Opinião

Música com M de Mapas 

3 jul 2020 20:00

As adversidades que parecem intransponíveis acabam muitas vezes por espoletar ideias e soluções tão inovadoras quanto surpreendentes

O caminho entre a concepção e a concretização é, muitas vezes, sinuoso e, nem sempre, nos deixa completamente realizados.  
Acabou de arrancar o Mapas, uma ideia que vivia há anos a marinar como quem espera melhores tempos e melhores dias para sair da cabeça para o papel e do papel para a rua, mas acaba por ser num momento de pandemia que o Gui Garrido e a sua equipa, em função do cancelamento do Festival A Porta, põem as cartas na mesa e vão a jogo. 

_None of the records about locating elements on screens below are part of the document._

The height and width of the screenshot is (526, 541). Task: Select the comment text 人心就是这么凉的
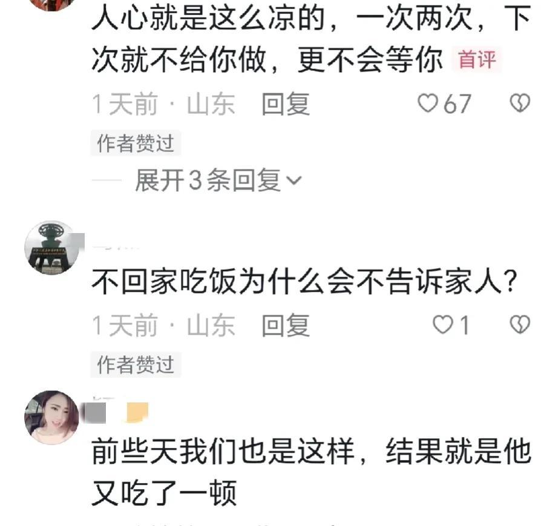click(x=209, y=19)
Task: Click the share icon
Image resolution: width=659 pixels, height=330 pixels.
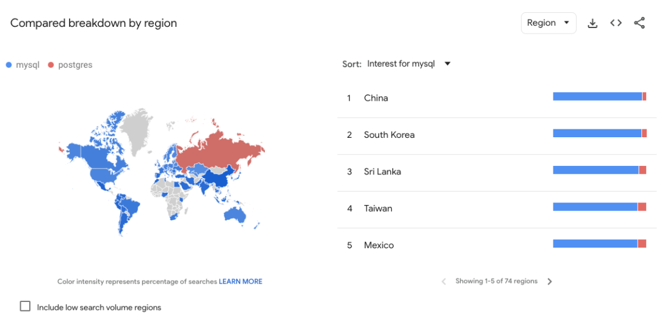Action: click(639, 23)
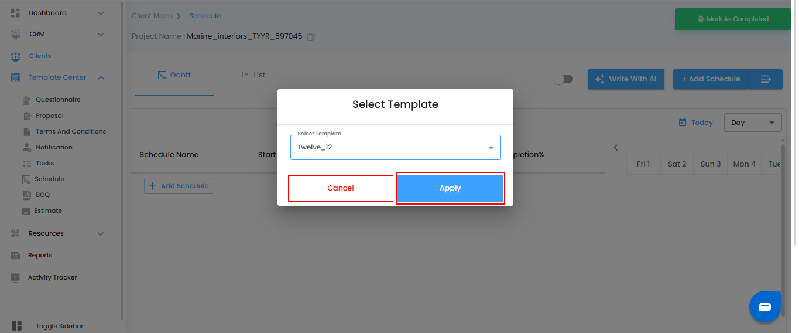Cancel the Select Template dialog

341,188
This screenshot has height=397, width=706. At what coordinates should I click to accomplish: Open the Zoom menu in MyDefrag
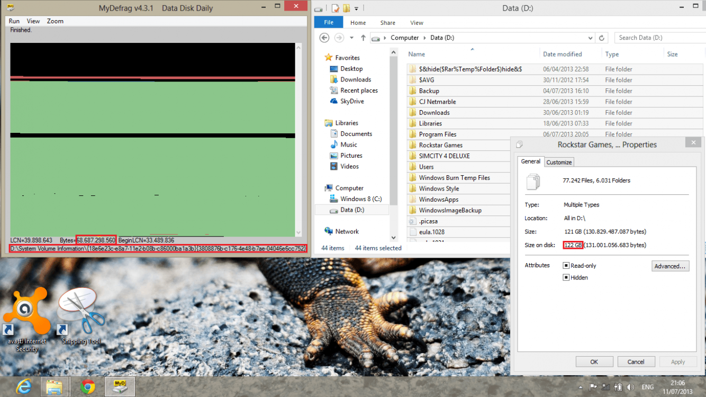click(x=55, y=21)
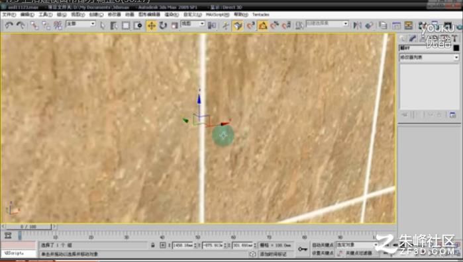Toggle absolute/offset transform type-in mode
This screenshot has width=463, height=262.
[x=163, y=245]
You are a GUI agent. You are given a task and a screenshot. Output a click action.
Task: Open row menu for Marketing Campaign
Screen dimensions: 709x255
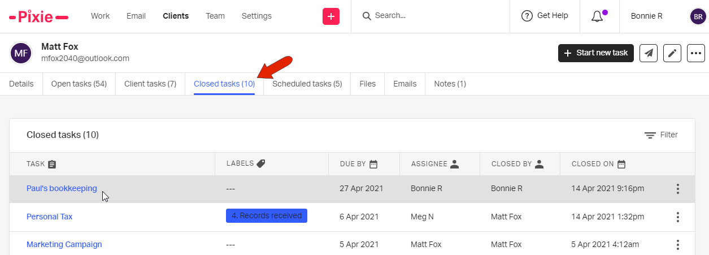678,245
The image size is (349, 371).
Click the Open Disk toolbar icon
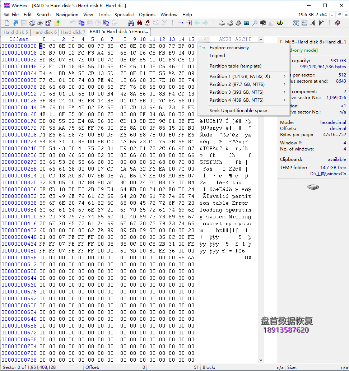(x=222, y=23)
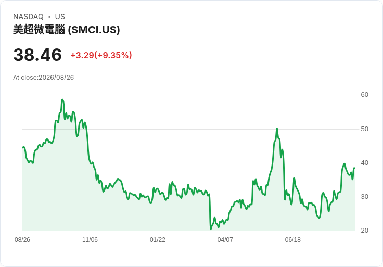
Task: Click the 20 y-axis price label
Action: coord(364,231)
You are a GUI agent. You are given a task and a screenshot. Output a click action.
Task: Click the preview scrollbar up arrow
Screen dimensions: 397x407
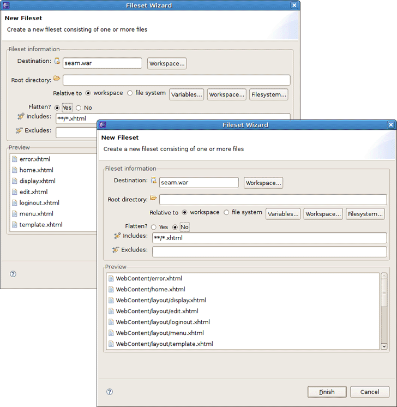pos(384,277)
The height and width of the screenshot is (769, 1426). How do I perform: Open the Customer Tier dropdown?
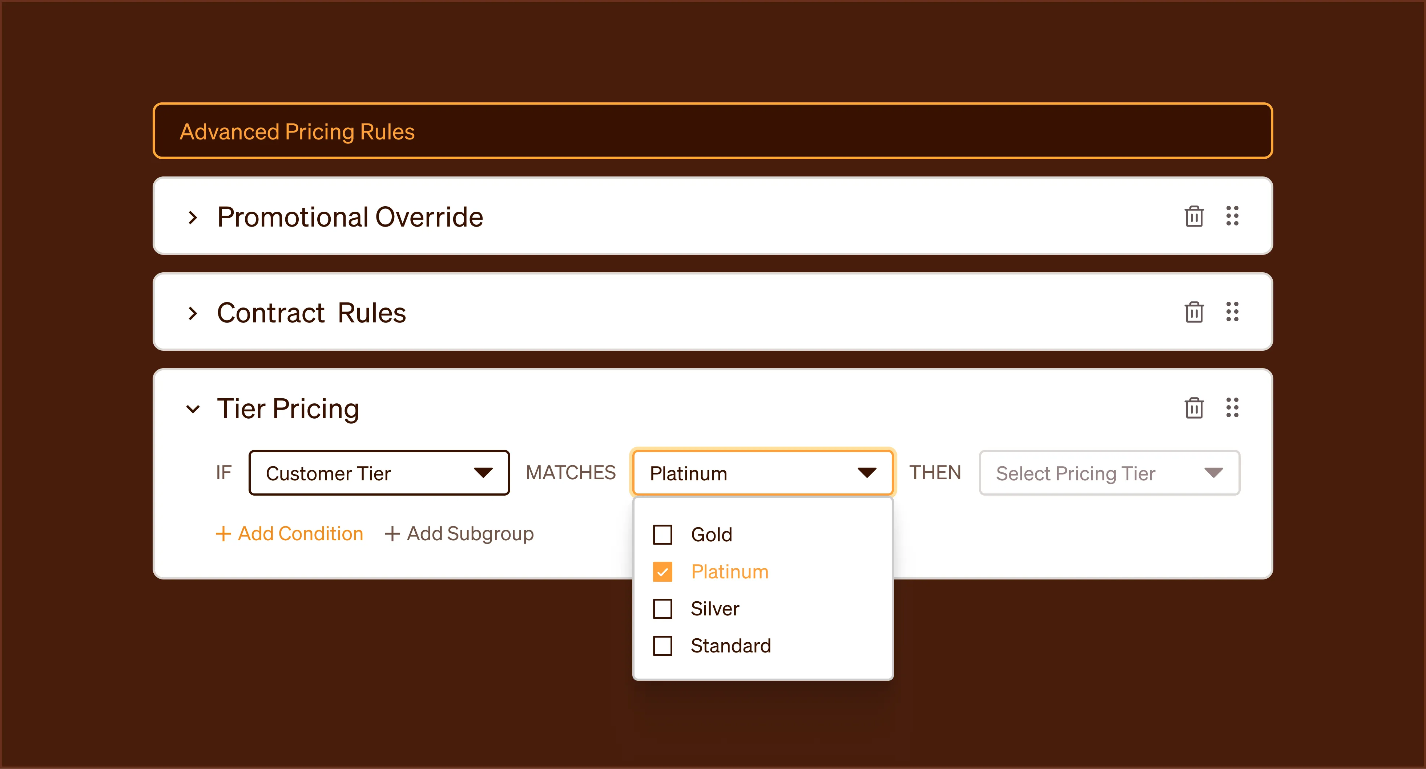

Sem querer ser mais do que aquilo que ele é, um espaço de exploração e de partilha da cultura numa relação comunitária, atrevo-me a dizer que podemos estar perante um dos projectos culturais mais bem sustentados que me lembro de ter conhecido. 

O facto de transformar uma carrinha num “centro cultural ambulante” regressa às origens que muitas vezes nos lembram a carrinha biblioteca da Gulbenkian ou o projeccionista itinerante e, num período onde a cultura salta para a rua e adopta práticas itinerantes (como o projecto do Leirena Estado de Excepção, os concertos rolantes e os drive-ins), faz sentido cada vez envolver mais a comunidade na construção cultural.
 
O facto de, a nível musical, o Mapas apresentar algumas propostas colaborativas e preparadas especialmente para o efeito (como os concertos que juntam em palco Surma e Cabrita, Inês Bernardo e Nuno Rancho ou Fado Bicha e Labaq ) é revelador do princípio ao que vem: A cultura é o cimento da nossa construção comunitária. 

Conseguir, de uma forma segura, continuar a partilhar estes valores com um festival multidisplinar requer, por si só, algum engenho, mas querer mais e ter actividades, além dos concertos, que exploram os locais, as suas comunidades, os seus desejos e sonhos é a razão que me deixa completamente rendido. 

Acompanhando o trabalho de toda a vasta equipa que coloca o Mapas de pé, entende-se que o que os move é o sonho e quando começarmos a ler as cartas, a ver os documentários, a ouvir as conversas, a explorar as instalações vamos ter a certeza que este é um projecto que, apesar de vir ocupar um lugar deixado temporariamente vago pela impossibilidade de realização do Festival A Porta, não é nem pode ser um substituto.

É muito mais do que isso e, aconteça o que acontecer, daqui a uma semana e meia todos teremos a certeza que se fez algo que parece tão pequeno e que se vai agigantar pelas pessoas e pelo território que o vão viver e sentir.

Aposto que daqui a uns anos, quando se falar em projectos de intervenção comunitária com práticas artísticas exemplares, vão falar do Mapas, que está agora a arrancar.

Ele passa no vosso bairro ou num bem perto, mas dá-vos mundo, pessoas e sonhos. Além de música, mas sempre com ela.